*READING PASSAGE*
★ ★ ★ ★ ★

Or: How I Learned to Stop Worrying and Love Chest Waders

All over Alaska it’s fish season. Including the newsroom. We’ve been doing salmon stories for weeks, but as the chum, sockeye, and pinks make their way up the Norton Sound, fish affairs are swimming beyond just the professional and political, on into the personal.

Saturday morning I woke up just after 5am to tag along on a fishing trip with three generous, patient dudes (two of them community DJ’s at KNOM). We drove 20 or 30 miles up the road, parked by a bridge, and then hiked down along a river, fishing poles poking skyward like antennae, gaits lumbering from the boots and chest waders. The modern industrial miracle of insulated, waterproof materials meant we could cross any part of the water shallower than our chests—which, given the differences in our sizes, meant different things. New to waders, it was a source of joy and wonder to me that the aquatic landscape was suddenly liberated from the persistent threat of cold and damp and wet consequences. We could walk anywhere we needed.

I caught the first fish: a beautiful, large Grayling. But my guides advised me to let it go, which I did. After that I got nothing, even as everyone else seemed to be pulling whitefish out of the river at consistent 10-minute intervals. My casting improved dramatically, as I got plenty of practice. Also, I had basically no idea what I was doing at the outset. It is easy to improve if you’re starting at zero. I was given much patient advice on what to look for in the water, how to use the current, which lures to fasten. It was as educative as it was humbling.

We stayed much longer than I anticipated, and had hiked much further in. I didn’t bring enough food, and rationed my trail mix to just avoid—not sate—weak-kneed hunger. Trudging up river on the way back to the truck I felt too worn out, cold, and blistered to speak. I’d slept briefly and poorly the night before, and the energy debt hit when we still had about a mile of water, mud, and tundra to go. The other three guys had heavier packs than I did, and one was dragging six fish strung on a cord over his shoulder, another 30 or so pounds. I didn’t understand how they weren’t crawling, which I’d have considered a viable alternative if by myself.

Anyway, it was great. I got home four hours later than I thought I would, too enfeebled and drained to make good on any of the day’s other plans. For a while I just leaned against the shower wall staring at my feet because it was the blankest and stillest thing I could manage without falling asleep. It took food and three cups of coffee to be able to get dressed for a birthday party that evening. But in the end I managed.

I could not have done this a year ago. My anxiety was too great, atrophying my dexterity and resolve towards paralysis. The physical part would have been ok; I was in good shape a year ago, body honed by uncommitted mornings jogging around Brooklyn and a fastidious yoga schedule. But other parts of yesterday’s fishing trip would have caused me distress for days in advance. Waking up extra early, packing enough food just in case, logistics, doing a new thing the right way, the availability of bathrooms—these are the kinds of small variables that, dripping sweat from claustrophobic terror on the New York subway last summer, I would have felt I just could not do. My routines were a brace, then, letting a damaged limb gain a little mobility and utility. But deviations would send me into indecisive, nervous spirals of dread, panic, nausea, and an enervating internal refrain: “Why is this so hard for me when it looks so easy for everyone else?” A cabinet of maladies I rarely felt able to close.

That is rarely the case anymore. The cabinet stays shut most days, and when it swings open I have more tricks for shutting it back up. Whether that’s because engaging with the natural environment has a restorative faculty, or because I’m more existentially secure in my work and community than last year, I am not sure.

What does feel sure: a trout stuffed in a plastic bag sits in our fridge as I type, and after asking around and watching a YouTube video I believe I can manage filleting it—a thing I’d have had a much harder time with one year ago. Not the filleting itself, but the managing.

★ ★ ★ ★ ★

*PROVIDED MATERIAL*
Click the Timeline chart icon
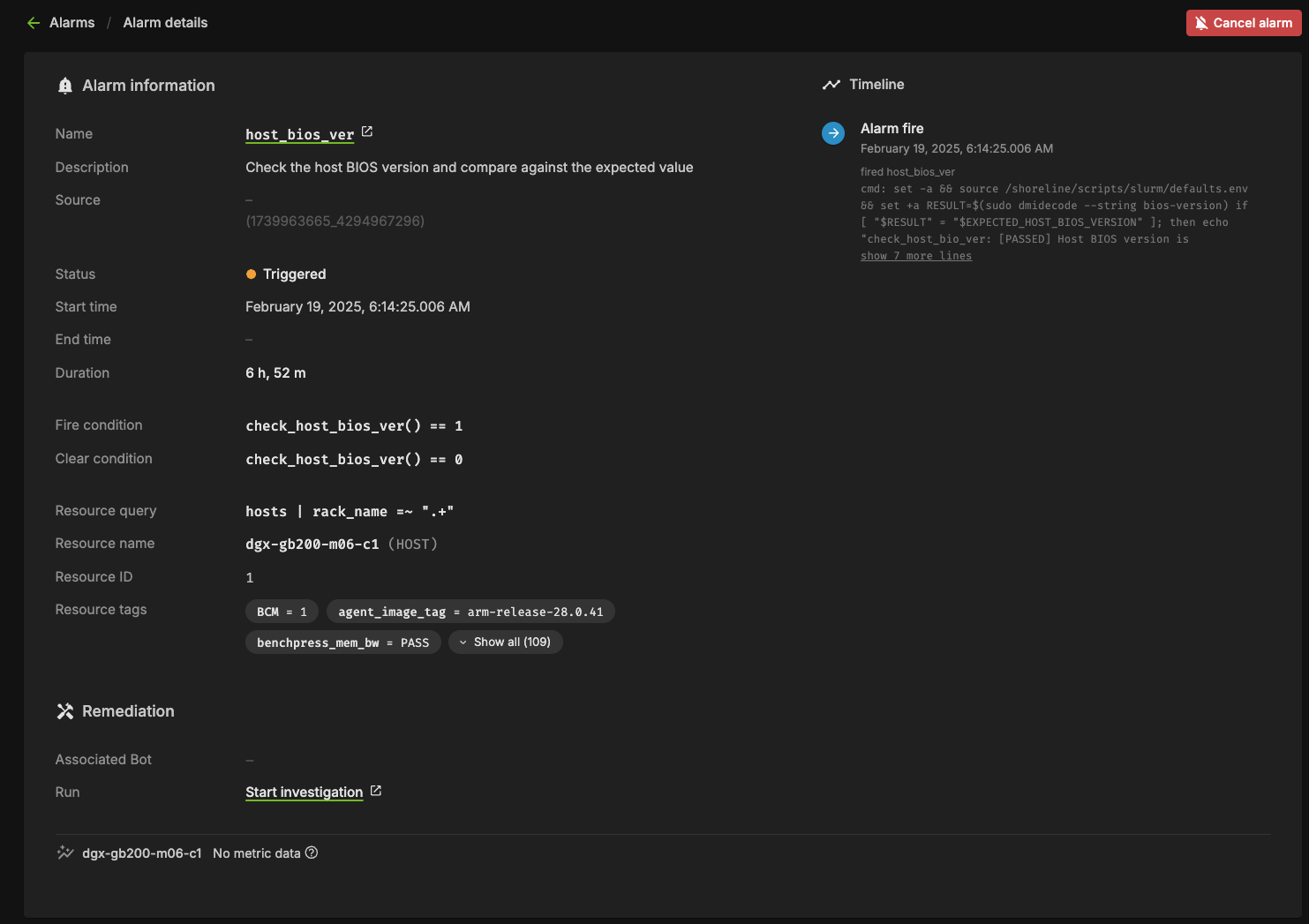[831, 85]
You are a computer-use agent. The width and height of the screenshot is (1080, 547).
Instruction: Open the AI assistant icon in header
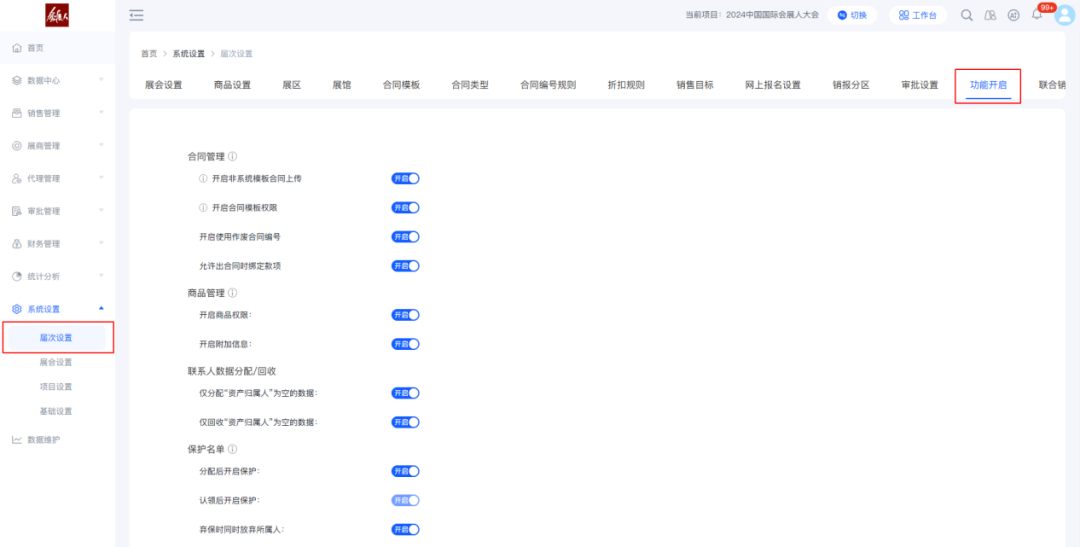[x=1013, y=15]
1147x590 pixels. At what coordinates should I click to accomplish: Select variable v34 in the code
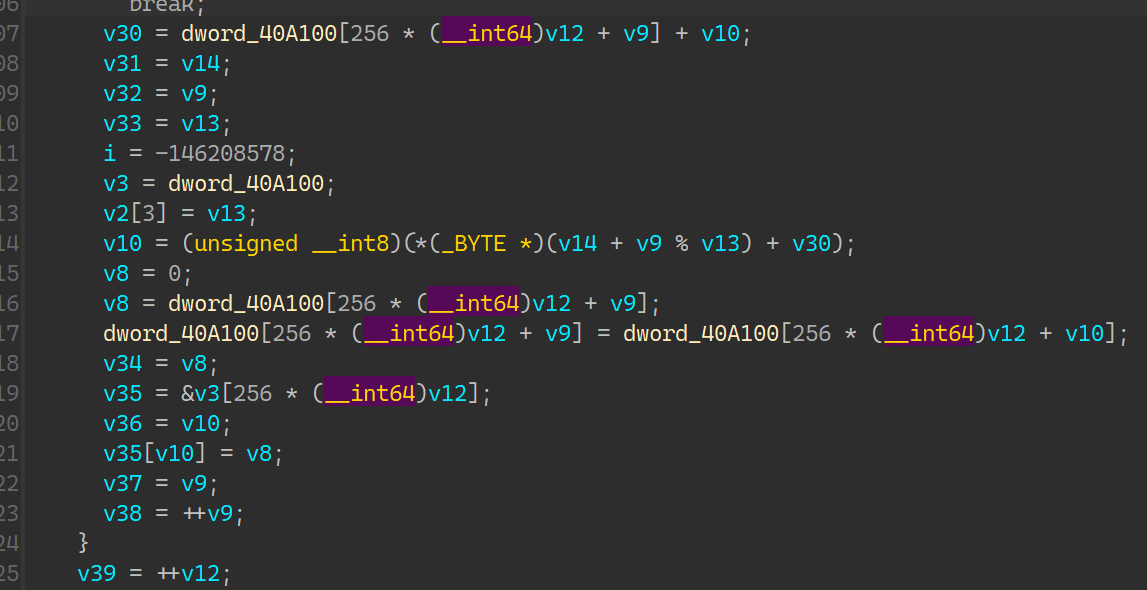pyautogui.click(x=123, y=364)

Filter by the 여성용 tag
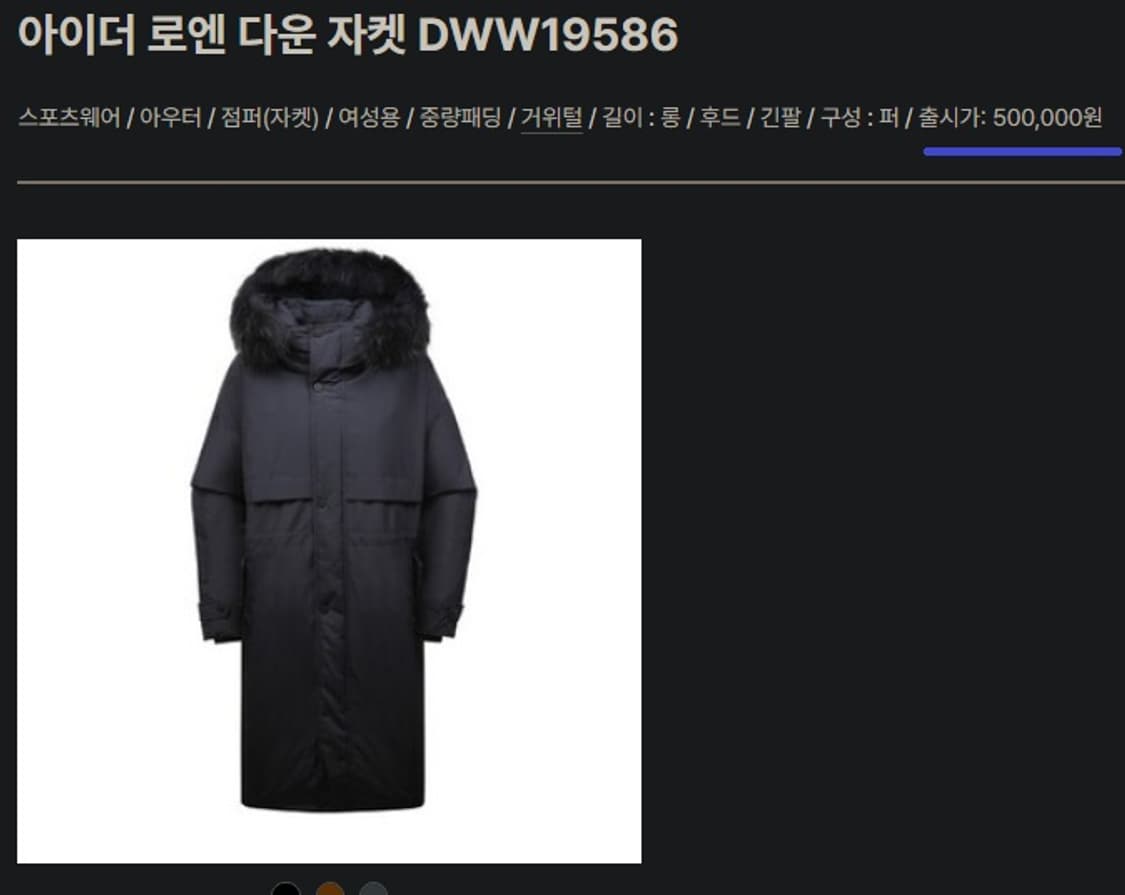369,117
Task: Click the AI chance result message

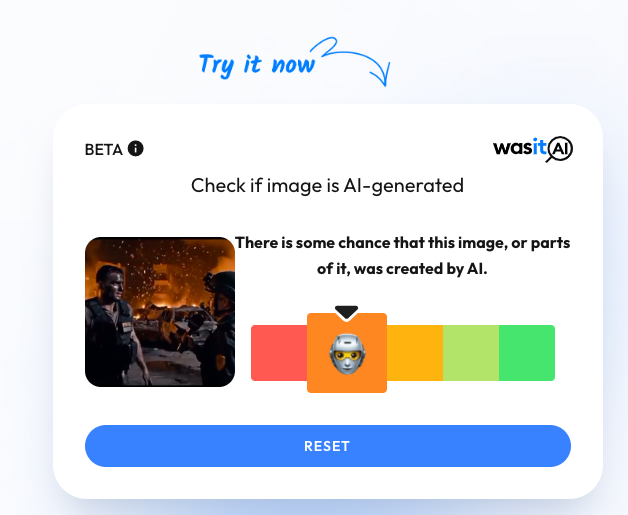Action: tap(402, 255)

★ ★ ★ ★ ★

*PROMPT*
Copy the fishing trip essay word for word, from "Anyway, it was" to "end I managed.".

*TASK OUTPUT*
Anyway, it was great. I got home four hours later than I thought I would, too enfeebled and drained to make good on any of the day’s other plans. For a while I just leaned against the shower wall staring at my feet because it was the blankest and stillest thing I could manage without falling asleep. It took food and three cups of coffee to be able to get dressed for a birthday party that evening. But in the end I managed.